Data records:
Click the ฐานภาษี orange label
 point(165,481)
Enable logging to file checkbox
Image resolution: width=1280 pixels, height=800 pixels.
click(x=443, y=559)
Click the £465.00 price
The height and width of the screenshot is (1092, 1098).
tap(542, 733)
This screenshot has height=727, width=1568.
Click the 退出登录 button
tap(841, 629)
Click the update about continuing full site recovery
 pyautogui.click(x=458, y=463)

▸ WHAT IS ASKED
Copy every entry above line for line, without changing any character.

▸ EXERCISE RESPONSE
Click the ฐานภาษี orange label
 point(165,481)
Enable logging to file checkbox
Image resolution: width=1280 pixels, height=800 pixels.
click(x=443, y=559)
Click the £465.00 price
The height and width of the screenshot is (1092, 1098).
tap(542, 733)
This screenshot has height=727, width=1568.
Click the 退出登录 button
tap(841, 629)
Click the update about continuing full site recovery
 pyautogui.click(x=458, y=463)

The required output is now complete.